À moins d’une invasion complète de l’Ukraine, cependant, le désir de Poutine d’exercer son pouvoir et de rappeler à l’Occident qu’il a encore de l’influence dans la région pourrait être une autre raison derrière l’accumulation de troupes et une tactique pour amener les États-Unis et l’OTAN à négocier avec lui. .

Mais la voie à suivre est trouble pour les puissances et les alliances occidentales. Par exemple, on ne sait toujours pas comment des sanctions plus strictes contre la Russie pourraient se dérouler, étant donné que les mesures précédentes en réponse à l’agression russe en Ukraine n’ont pas fait grand-chose pour dissuader Poutine.

De plus, alors que les nouvelles propositions de sanctions représenteraient une escalade majeure dans les efforts occidentaux pour dissuader Poutine, c’est tout un pari d’imaginer que ces mesures suffiraient à elles seules à détourner ce qui semble être une accumulation militaire importante et enracinée sous la direction d’un leader autoritaire. dont les motivations sont sans doute beaucoup plus existentielles que la simple acquisition de territoire.

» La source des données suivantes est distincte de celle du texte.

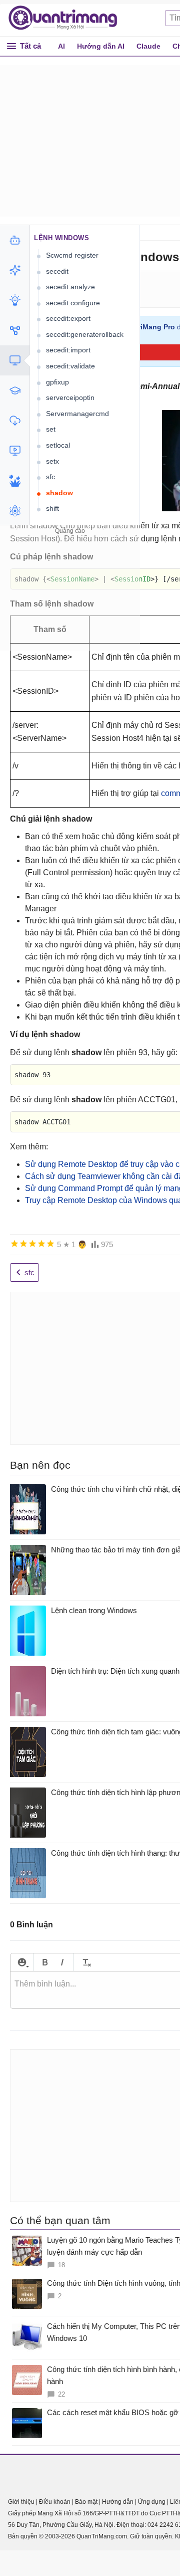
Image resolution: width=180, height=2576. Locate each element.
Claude (148, 46)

Comme Alexander Motyl, un expert en politique soviétique et post-soviétique à l’Université Rutgers de Newark, l’a dit à Kirby : « Le problème, c’est que nous ne savons pas ce que veut Poutine, et c’est vraiment l’essentiel.

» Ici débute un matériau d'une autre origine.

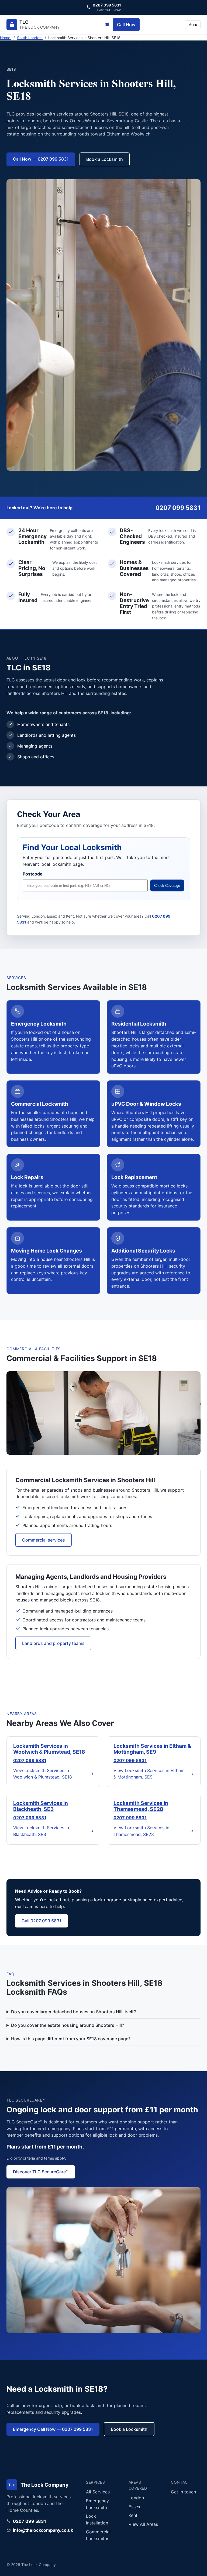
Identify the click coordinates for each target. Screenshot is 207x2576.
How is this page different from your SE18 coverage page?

Les conséquences des actions de la Russie sont difficiles à déterminer et à mettre en œuvre, puisque Poutine reste impénétrable, a fait valoir Motyl. « Est-ce qu’il teste ? Est-il envahissant ? Donne-t-il une leçon aux Ukrainiens ? Nous ne savons pas. Et donc c’est difficile de faire quoi que ce soit, parce qu’on ne sait pas quoi [Putin] veut, et nous ne savons pas jusqu’où il est prêt à aller.